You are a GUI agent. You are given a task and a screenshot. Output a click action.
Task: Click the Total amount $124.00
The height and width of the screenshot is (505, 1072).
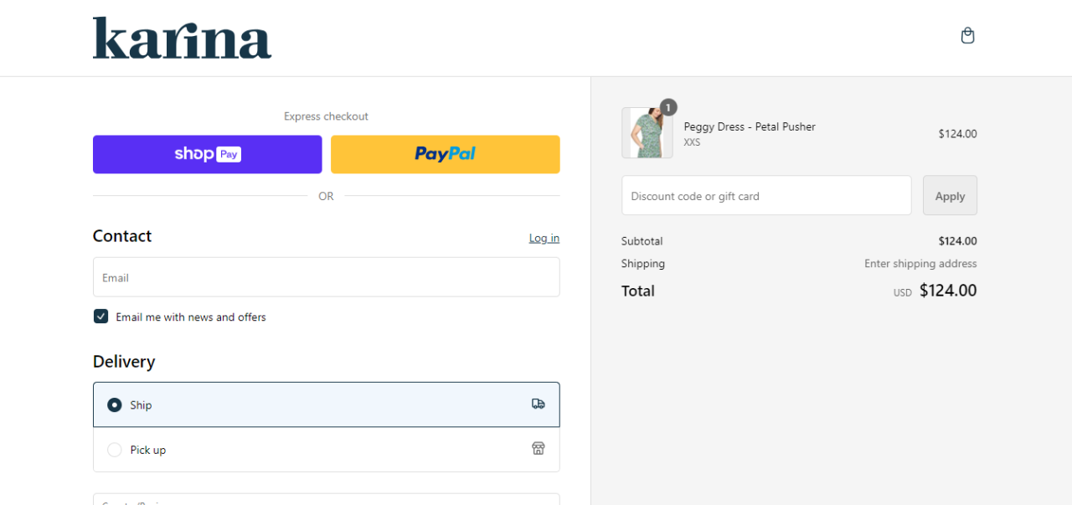click(x=947, y=291)
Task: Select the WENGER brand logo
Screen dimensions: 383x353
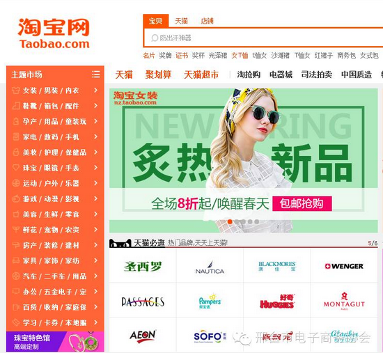Action: [344, 266]
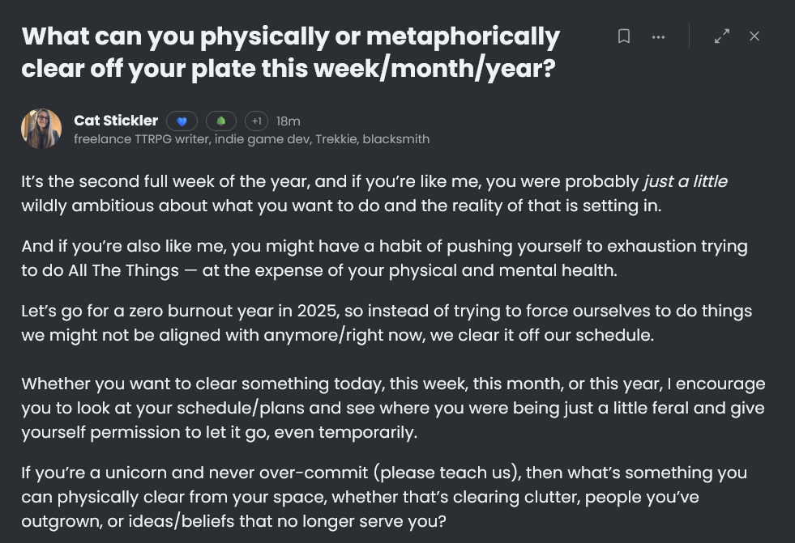Click the paragraph starting 'Whether you want'
Viewport: 795px width, 543px height.
coord(392,408)
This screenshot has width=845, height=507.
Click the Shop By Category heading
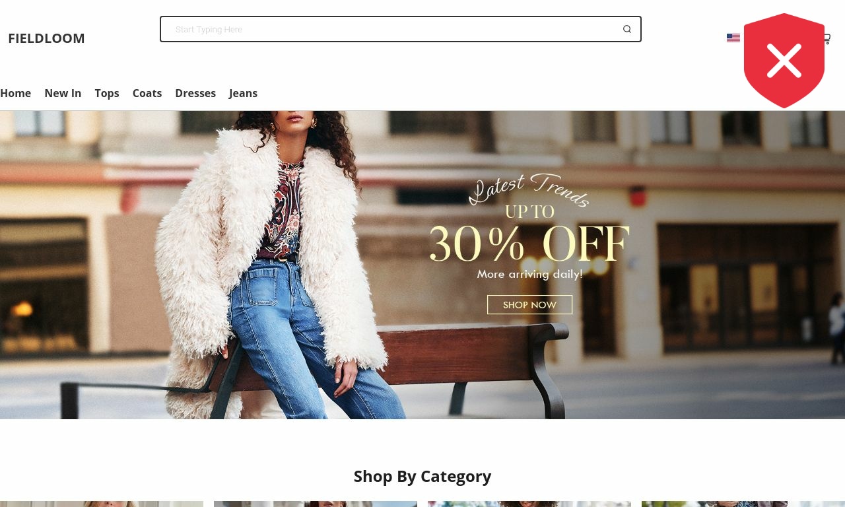[423, 476]
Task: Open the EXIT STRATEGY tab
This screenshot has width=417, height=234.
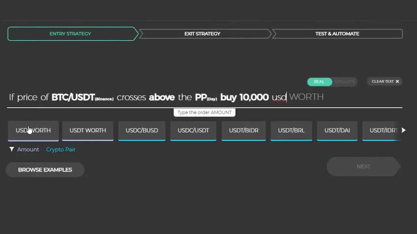Action: click(x=202, y=33)
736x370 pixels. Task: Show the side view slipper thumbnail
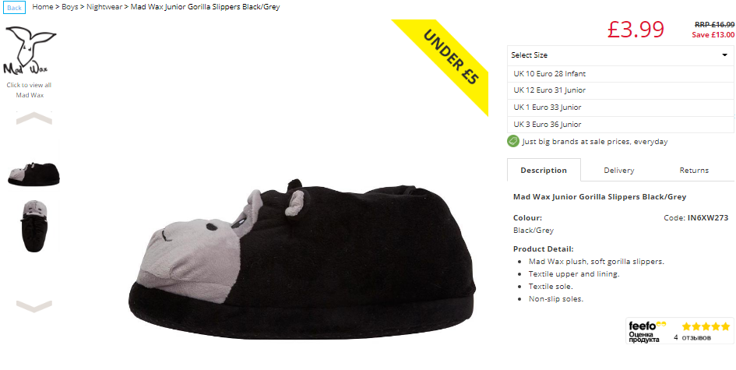[33, 174]
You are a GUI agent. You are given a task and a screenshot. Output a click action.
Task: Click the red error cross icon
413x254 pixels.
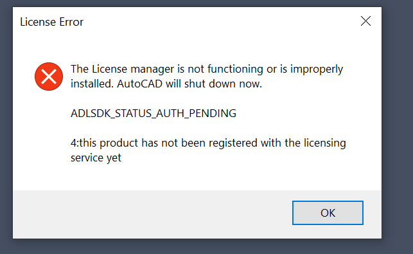(49, 77)
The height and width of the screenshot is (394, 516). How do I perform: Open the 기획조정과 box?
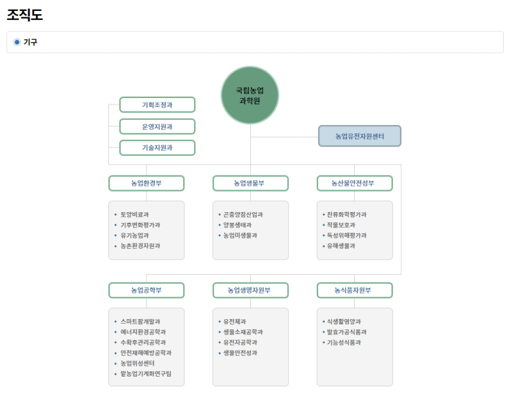[x=157, y=104]
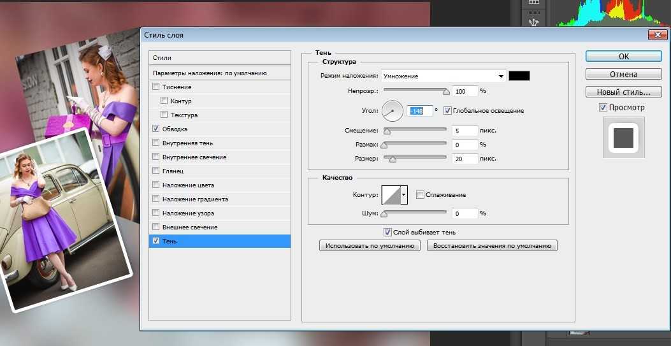Open the Режим наложения dropdown
The height and width of the screenshot is (346, 671).
(x=444, y=76)
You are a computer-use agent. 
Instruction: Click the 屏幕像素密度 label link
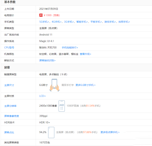point(12,116)
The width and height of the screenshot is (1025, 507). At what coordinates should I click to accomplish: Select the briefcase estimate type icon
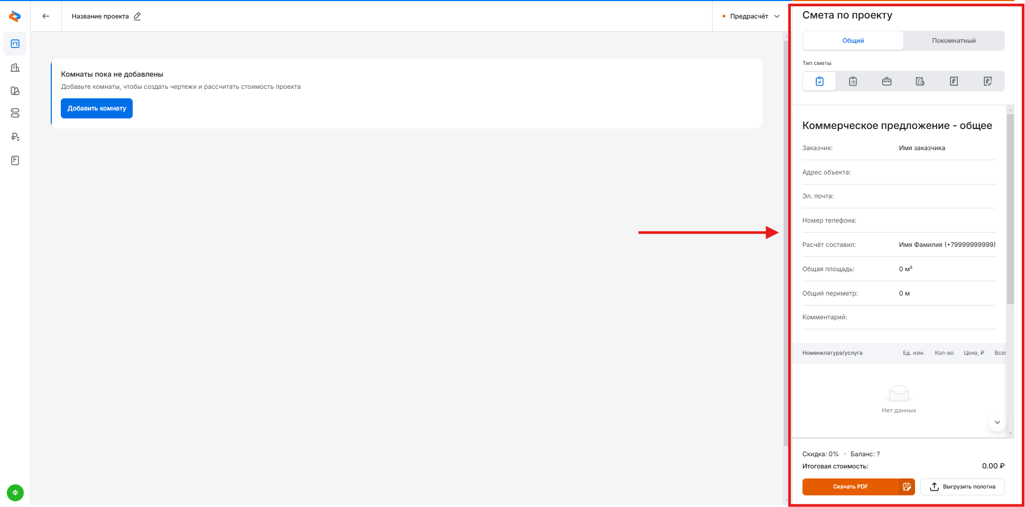point(887,81)
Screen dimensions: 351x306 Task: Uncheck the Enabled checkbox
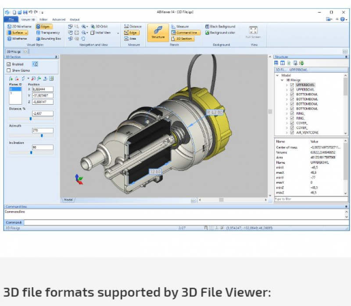coord(9,64)
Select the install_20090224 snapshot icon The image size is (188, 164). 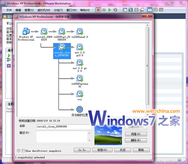[44, 31]
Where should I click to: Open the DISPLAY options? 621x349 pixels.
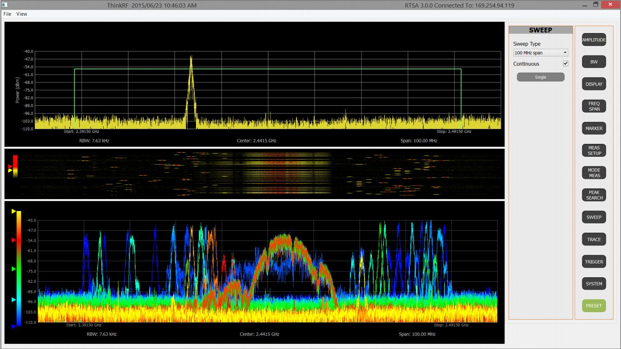[x=593, y=84]
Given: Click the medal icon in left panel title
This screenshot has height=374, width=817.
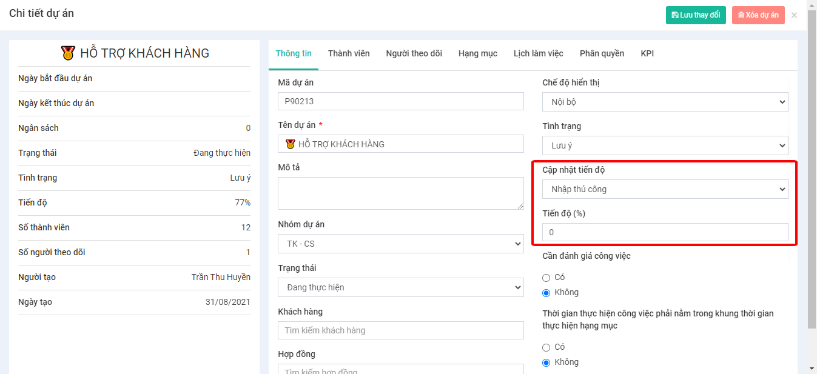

____________________

--- Task objective ---
The lines to copy exactly start with the line above that has "Screen dimensions: 383x353" and go on through the line that has "Task: Open the EXIT STRATEGY tab"; please include both, add nothing else, and omit the pictures.

--- Answer to this task ---
Screen dimensions: 383x353
Action: [344, 266]
Click the paragraph starting 'Whether you want'
Viewport: 795px width, 543px height.
coord(392,408)
This screenshot has width=845, height=507.
Click the Shop By Category heading
[423, 476]
Task: Open the EXIT STRATEGY tab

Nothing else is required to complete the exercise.